» EXERCISE INSTRUCTIONS:
Can you recast the rows in the stretch from the line containing "will [642, 548]." through the line containing "Action: point(722,412)" as a two-column CSV with the headers instruction and location, one line per row, putting each value in a single quoted field and turning line breaks into spaces?

* * * * * * * * *

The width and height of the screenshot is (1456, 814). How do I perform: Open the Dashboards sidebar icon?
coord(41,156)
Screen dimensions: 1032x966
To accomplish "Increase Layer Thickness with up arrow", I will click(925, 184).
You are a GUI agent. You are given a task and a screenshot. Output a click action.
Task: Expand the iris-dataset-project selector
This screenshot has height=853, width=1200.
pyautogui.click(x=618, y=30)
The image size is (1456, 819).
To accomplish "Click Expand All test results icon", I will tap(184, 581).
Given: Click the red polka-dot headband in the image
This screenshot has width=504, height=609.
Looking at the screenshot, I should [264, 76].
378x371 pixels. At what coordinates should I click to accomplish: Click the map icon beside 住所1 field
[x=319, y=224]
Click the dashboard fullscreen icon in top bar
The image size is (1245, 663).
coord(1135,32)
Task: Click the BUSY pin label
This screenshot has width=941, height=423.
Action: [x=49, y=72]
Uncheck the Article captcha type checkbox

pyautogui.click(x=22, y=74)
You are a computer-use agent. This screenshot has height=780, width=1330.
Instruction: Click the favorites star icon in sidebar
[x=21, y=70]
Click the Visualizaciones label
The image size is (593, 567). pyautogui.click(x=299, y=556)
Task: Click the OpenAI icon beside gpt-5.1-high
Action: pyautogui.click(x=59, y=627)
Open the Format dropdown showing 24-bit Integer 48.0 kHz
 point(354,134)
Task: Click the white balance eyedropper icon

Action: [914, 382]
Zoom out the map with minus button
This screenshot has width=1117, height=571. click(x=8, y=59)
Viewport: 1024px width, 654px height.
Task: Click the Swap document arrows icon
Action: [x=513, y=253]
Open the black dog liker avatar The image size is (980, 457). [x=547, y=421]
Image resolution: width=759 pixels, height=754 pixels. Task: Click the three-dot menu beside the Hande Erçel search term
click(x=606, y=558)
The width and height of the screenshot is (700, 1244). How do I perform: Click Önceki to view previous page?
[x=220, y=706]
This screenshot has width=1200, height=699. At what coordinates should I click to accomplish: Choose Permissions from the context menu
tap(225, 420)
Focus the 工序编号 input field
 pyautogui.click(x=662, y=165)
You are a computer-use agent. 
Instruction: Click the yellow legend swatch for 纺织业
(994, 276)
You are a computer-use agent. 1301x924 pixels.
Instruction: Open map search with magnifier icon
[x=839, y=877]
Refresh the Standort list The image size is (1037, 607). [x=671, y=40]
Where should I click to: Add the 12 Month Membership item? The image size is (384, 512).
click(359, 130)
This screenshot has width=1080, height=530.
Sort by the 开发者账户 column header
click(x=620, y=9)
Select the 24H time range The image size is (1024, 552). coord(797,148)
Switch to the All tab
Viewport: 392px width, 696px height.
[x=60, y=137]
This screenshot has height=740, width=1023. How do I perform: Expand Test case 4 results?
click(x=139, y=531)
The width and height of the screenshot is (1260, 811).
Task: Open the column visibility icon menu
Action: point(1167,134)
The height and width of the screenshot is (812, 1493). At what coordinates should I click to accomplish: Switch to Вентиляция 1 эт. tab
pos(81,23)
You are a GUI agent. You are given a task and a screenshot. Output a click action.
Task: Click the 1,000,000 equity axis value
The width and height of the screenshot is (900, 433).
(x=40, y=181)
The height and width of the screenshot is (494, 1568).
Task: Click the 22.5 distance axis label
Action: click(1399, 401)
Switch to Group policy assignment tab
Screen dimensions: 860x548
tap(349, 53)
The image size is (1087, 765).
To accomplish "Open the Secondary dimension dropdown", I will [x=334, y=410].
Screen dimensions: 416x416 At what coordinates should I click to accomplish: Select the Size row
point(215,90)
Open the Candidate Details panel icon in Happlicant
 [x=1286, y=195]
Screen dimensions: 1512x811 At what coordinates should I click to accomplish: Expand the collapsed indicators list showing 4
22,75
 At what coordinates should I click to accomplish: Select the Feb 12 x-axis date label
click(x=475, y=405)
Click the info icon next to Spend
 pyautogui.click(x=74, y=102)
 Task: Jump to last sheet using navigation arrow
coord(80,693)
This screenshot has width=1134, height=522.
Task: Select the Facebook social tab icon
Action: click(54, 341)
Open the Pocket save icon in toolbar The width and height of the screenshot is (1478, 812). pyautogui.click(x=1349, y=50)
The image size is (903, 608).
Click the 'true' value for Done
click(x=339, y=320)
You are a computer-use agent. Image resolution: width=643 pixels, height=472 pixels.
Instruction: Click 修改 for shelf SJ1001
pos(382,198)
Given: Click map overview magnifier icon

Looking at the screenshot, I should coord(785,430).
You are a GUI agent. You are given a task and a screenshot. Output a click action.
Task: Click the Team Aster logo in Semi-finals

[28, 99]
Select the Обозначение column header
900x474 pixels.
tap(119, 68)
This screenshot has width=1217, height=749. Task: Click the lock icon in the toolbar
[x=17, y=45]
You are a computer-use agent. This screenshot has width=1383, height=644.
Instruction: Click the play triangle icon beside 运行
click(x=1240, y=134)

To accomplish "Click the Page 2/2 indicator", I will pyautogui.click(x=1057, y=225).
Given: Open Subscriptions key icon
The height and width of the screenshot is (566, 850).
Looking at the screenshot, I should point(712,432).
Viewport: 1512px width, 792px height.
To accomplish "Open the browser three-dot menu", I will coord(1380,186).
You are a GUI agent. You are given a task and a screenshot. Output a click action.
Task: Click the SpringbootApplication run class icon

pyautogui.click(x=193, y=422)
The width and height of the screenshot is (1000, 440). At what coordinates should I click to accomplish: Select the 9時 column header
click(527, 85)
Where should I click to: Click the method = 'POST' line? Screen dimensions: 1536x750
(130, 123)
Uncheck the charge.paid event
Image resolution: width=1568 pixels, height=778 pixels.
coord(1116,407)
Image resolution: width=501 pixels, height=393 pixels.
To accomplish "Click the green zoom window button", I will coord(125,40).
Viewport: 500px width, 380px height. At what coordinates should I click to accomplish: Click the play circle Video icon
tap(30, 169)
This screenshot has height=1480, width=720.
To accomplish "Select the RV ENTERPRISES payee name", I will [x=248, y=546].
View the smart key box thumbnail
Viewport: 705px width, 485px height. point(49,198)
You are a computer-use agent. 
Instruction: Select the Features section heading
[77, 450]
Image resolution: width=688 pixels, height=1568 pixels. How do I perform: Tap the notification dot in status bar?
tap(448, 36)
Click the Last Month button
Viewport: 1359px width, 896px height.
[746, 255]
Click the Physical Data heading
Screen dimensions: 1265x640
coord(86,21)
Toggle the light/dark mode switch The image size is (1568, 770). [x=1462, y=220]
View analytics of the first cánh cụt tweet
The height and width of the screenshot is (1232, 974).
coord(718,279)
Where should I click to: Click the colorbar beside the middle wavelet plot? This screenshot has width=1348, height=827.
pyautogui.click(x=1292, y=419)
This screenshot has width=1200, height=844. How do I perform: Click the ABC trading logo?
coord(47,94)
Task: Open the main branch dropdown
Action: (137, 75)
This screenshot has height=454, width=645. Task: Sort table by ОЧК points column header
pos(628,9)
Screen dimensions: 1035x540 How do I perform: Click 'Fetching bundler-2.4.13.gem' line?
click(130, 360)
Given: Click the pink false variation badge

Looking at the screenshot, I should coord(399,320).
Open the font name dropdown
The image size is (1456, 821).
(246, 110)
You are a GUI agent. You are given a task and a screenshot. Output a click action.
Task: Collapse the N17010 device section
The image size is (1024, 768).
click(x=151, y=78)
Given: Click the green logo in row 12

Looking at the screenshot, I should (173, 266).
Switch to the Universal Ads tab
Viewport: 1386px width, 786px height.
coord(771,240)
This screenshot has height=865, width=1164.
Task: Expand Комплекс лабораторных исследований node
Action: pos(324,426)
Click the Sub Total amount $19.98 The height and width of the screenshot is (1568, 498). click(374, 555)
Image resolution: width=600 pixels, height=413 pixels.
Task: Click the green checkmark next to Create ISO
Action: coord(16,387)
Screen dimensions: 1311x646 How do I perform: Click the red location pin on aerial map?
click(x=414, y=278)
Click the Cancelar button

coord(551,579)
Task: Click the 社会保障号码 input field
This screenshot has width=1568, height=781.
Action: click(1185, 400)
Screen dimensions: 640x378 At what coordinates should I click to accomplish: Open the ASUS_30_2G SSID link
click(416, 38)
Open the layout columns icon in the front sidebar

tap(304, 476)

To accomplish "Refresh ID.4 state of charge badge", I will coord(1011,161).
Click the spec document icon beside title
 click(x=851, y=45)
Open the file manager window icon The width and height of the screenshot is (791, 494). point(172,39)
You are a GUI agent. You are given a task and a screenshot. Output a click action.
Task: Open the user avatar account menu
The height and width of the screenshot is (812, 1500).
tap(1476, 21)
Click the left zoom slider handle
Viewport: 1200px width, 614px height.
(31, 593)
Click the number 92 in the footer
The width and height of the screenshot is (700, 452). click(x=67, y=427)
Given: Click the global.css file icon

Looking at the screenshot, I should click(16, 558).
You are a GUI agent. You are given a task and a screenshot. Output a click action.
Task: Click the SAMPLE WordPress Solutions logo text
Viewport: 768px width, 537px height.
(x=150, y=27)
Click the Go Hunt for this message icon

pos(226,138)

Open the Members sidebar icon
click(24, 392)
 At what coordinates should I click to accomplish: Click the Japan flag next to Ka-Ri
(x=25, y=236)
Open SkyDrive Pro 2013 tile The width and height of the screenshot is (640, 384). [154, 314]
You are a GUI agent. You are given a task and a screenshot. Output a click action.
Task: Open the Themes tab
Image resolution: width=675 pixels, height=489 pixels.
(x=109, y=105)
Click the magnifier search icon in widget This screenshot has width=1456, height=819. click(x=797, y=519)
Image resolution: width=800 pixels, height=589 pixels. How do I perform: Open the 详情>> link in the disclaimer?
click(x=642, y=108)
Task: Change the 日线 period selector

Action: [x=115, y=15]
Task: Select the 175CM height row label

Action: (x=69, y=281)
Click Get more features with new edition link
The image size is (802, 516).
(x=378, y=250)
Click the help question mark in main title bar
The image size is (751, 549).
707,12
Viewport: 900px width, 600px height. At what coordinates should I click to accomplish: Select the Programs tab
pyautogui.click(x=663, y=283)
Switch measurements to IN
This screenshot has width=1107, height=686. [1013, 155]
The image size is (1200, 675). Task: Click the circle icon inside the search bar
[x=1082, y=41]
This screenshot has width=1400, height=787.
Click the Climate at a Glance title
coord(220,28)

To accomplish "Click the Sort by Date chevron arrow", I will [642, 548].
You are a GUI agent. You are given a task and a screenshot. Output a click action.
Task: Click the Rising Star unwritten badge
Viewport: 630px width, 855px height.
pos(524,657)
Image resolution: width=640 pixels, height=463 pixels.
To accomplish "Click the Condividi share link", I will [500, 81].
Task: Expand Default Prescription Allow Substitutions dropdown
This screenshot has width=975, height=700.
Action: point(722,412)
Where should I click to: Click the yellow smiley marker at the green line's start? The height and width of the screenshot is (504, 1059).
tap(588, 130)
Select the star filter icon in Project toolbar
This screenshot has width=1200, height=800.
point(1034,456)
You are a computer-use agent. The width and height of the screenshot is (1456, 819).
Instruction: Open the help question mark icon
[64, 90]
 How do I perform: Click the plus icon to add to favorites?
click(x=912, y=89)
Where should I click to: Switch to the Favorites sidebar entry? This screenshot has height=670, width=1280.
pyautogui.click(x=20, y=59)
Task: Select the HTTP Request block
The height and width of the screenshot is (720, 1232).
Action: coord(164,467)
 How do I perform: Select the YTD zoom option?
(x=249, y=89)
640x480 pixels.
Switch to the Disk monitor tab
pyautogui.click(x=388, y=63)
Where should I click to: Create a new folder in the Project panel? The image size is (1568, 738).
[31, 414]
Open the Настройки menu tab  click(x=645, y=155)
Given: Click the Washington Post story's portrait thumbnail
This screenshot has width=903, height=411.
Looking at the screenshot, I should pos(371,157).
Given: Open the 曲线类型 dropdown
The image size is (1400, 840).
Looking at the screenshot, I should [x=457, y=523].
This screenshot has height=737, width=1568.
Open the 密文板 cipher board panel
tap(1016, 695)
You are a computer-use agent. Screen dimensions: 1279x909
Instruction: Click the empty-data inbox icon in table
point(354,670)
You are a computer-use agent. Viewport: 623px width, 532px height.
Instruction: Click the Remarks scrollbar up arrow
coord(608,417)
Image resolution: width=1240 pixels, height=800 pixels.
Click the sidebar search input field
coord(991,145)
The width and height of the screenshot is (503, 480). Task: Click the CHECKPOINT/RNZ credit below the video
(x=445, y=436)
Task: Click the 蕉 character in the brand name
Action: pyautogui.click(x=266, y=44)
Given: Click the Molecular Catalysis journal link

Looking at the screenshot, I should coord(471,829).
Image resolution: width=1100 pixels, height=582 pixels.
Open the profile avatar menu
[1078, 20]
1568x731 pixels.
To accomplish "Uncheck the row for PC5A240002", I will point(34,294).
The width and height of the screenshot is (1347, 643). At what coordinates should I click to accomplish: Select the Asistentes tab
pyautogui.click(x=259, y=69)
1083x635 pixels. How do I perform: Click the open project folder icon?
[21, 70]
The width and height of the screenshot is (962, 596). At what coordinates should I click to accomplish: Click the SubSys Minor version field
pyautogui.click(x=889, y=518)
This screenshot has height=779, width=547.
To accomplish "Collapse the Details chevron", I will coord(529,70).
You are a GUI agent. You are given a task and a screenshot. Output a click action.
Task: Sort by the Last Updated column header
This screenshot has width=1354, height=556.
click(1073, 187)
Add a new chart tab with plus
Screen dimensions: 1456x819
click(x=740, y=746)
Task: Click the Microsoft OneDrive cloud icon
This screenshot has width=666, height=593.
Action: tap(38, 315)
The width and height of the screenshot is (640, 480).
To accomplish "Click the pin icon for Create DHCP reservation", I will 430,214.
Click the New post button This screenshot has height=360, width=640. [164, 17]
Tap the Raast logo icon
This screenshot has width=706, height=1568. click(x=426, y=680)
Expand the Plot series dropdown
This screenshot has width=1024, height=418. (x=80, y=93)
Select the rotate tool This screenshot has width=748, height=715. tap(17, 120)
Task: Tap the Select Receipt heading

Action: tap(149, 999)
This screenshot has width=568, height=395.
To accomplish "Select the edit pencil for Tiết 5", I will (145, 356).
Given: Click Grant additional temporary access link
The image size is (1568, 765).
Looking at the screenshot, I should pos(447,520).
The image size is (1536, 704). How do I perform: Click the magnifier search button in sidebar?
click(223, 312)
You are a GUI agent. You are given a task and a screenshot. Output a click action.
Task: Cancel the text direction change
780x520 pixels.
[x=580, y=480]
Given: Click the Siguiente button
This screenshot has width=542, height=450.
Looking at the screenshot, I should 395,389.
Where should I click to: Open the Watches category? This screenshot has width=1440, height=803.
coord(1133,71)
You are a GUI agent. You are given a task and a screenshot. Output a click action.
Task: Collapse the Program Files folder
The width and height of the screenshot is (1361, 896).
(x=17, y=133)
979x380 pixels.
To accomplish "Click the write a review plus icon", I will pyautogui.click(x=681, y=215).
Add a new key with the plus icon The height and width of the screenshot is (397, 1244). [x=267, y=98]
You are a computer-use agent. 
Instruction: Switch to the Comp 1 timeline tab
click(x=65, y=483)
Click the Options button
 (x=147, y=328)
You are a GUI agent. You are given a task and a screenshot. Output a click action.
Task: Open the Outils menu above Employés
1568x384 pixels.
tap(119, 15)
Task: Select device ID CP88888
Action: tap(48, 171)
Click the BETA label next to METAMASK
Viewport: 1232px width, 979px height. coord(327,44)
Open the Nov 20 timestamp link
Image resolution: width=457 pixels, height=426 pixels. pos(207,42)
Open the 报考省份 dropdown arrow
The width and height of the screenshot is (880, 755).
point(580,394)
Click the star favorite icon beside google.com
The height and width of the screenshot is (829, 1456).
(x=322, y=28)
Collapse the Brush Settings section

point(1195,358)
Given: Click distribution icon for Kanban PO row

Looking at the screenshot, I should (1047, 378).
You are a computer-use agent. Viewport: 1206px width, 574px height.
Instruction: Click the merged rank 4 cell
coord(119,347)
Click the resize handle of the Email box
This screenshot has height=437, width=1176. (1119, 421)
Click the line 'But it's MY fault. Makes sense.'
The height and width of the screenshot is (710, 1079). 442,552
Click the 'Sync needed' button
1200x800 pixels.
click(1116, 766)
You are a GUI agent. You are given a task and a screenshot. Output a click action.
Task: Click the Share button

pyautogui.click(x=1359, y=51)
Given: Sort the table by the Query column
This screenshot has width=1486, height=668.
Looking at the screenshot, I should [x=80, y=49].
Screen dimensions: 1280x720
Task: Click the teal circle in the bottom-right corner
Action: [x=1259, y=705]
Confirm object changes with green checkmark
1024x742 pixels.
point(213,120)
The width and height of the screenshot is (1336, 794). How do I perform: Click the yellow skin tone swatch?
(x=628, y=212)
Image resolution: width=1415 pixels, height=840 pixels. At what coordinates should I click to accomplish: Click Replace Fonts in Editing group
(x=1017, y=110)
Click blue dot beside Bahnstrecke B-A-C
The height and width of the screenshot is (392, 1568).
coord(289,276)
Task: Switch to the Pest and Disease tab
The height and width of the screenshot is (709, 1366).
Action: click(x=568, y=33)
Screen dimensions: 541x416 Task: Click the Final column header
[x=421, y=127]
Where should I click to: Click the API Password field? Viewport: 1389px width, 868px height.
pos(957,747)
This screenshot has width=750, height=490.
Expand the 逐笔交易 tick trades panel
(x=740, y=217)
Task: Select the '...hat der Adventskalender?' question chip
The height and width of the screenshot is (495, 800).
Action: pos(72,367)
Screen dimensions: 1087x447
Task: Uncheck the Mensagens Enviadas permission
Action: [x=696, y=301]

* * * * * * * * *

» TASK RESPONSE:
instruction,location
"To accomplish ""Click the Sort by Date chevron arrow"",","I will [642, 548]."
"You are a GUI agent. You are given a task and a screenshot. Output a click action. Task: Click the Rising Star unwritten badge Viewport: 630px width, 855px height.","pos(524,657)"
"Image resolution: width=640 pixels, height=463 pixels. To accomplish ""Click the Condividi share link"",","I will [500, 81]."
"Task: Expand Default Prescription Allow Substitutions dropdown This screenshot has width=975, height=700.","Action: point(722,412)"